Efficient Method for Predicting Crystal Structures at Finite Temperature: Variable Box Shape Simulations

We present an efficient and robust method based on Monte Carlo simulations for predicting crystal structures at finite temperature. We apply this method, which is surprisingly easy to implement, to a variety of systems, demonstrating its effectiveness for hard, attractive, and anisotropic interactions, binary mixtures, semi-long-range soft interactions, and truly long-range interactions where the truly long-range interactions are treated using Ewald sums. In the case of binary hard-sphere mixtures, star polymers, and binary Lennard-Jones mixtures, the crystal structures predicted by this algorithm are consistent with literature, providing confidence in the method. Finally, we predict new crystal structures for hard asymmetric dumbbell particles, bowl-like particles and hard oblate cylinders and present the phase diagram for the oblate cylinders based on full free energy calculations.

Figure 1

(a) and (b) correspond, respectively, to the $xy$ and $xz$ faces of the $AB$ crystal structure from Space Group 166 found in the set of predicted phases for size ratios 0.4–0.6. (c) and (d) correspond to the $xy$ and $xz$ phases of the ${\mathrm{AlB}}_2$ crystal structure.

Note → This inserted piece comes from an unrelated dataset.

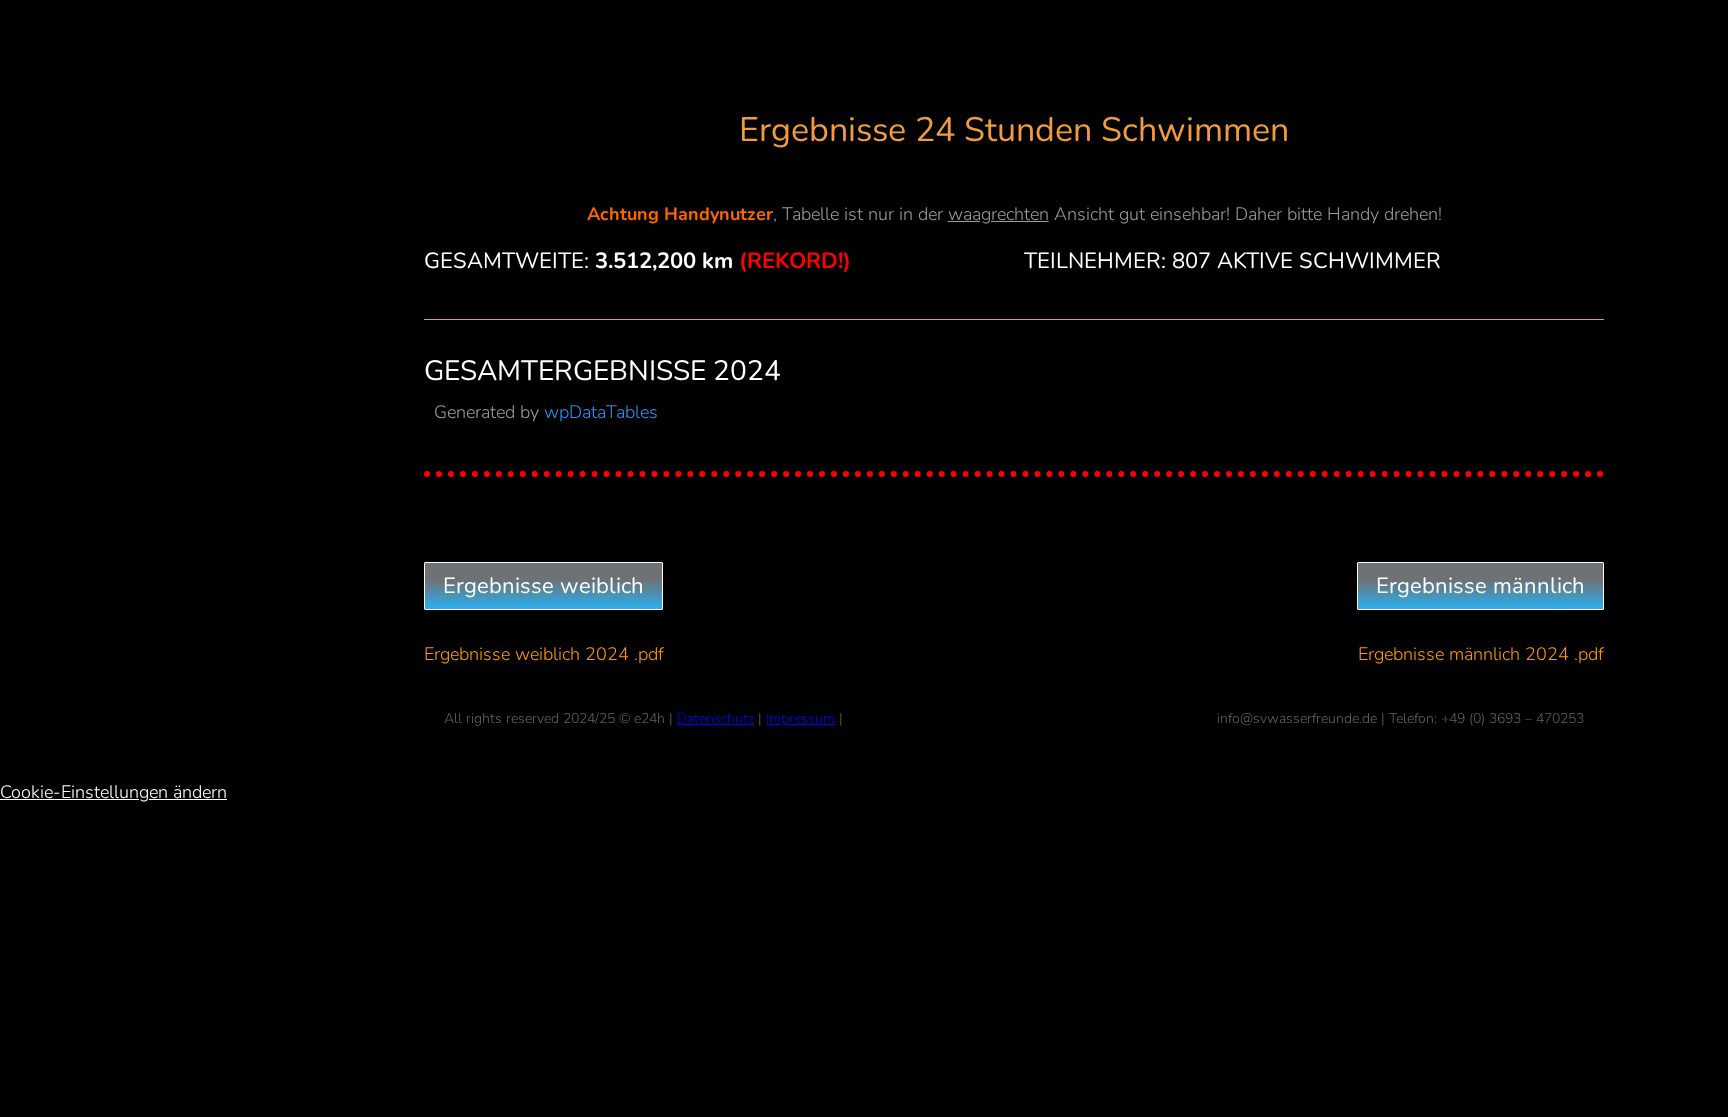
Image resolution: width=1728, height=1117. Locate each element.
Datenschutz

Note that the planes made by the small particles in both structures correspond to 2D honeycomb planes, while the large colloids sit on a hexagonal lattice.

Figure 2

Cartoon and predicted crystal structures for hard bowls.

Figure 3

Phase diagram of hard oblate spherocylinders in the packing fraction ($\varphi$) versus dimensionless thickness ($L/D$) representation (d), where the diameter $D$ and thickness $L$ are depicted in (a). The state points in the dark gray area are inaccessible since they lie above the maximum close packing line. $X_{\mathrm{aligned}}$ and $X_{\mathrm{tilted}}$, denote the aligned and tilted crystal structures as shown in (b) and (c), “iso,” “nem,” and “col” are the isotropic, nematic, and the columnar phase, respectively. The lines are a guide to the eye. The coexistence packing fractions of the nematic and the columnar phase for $L/D=0$ are from Ref. 24.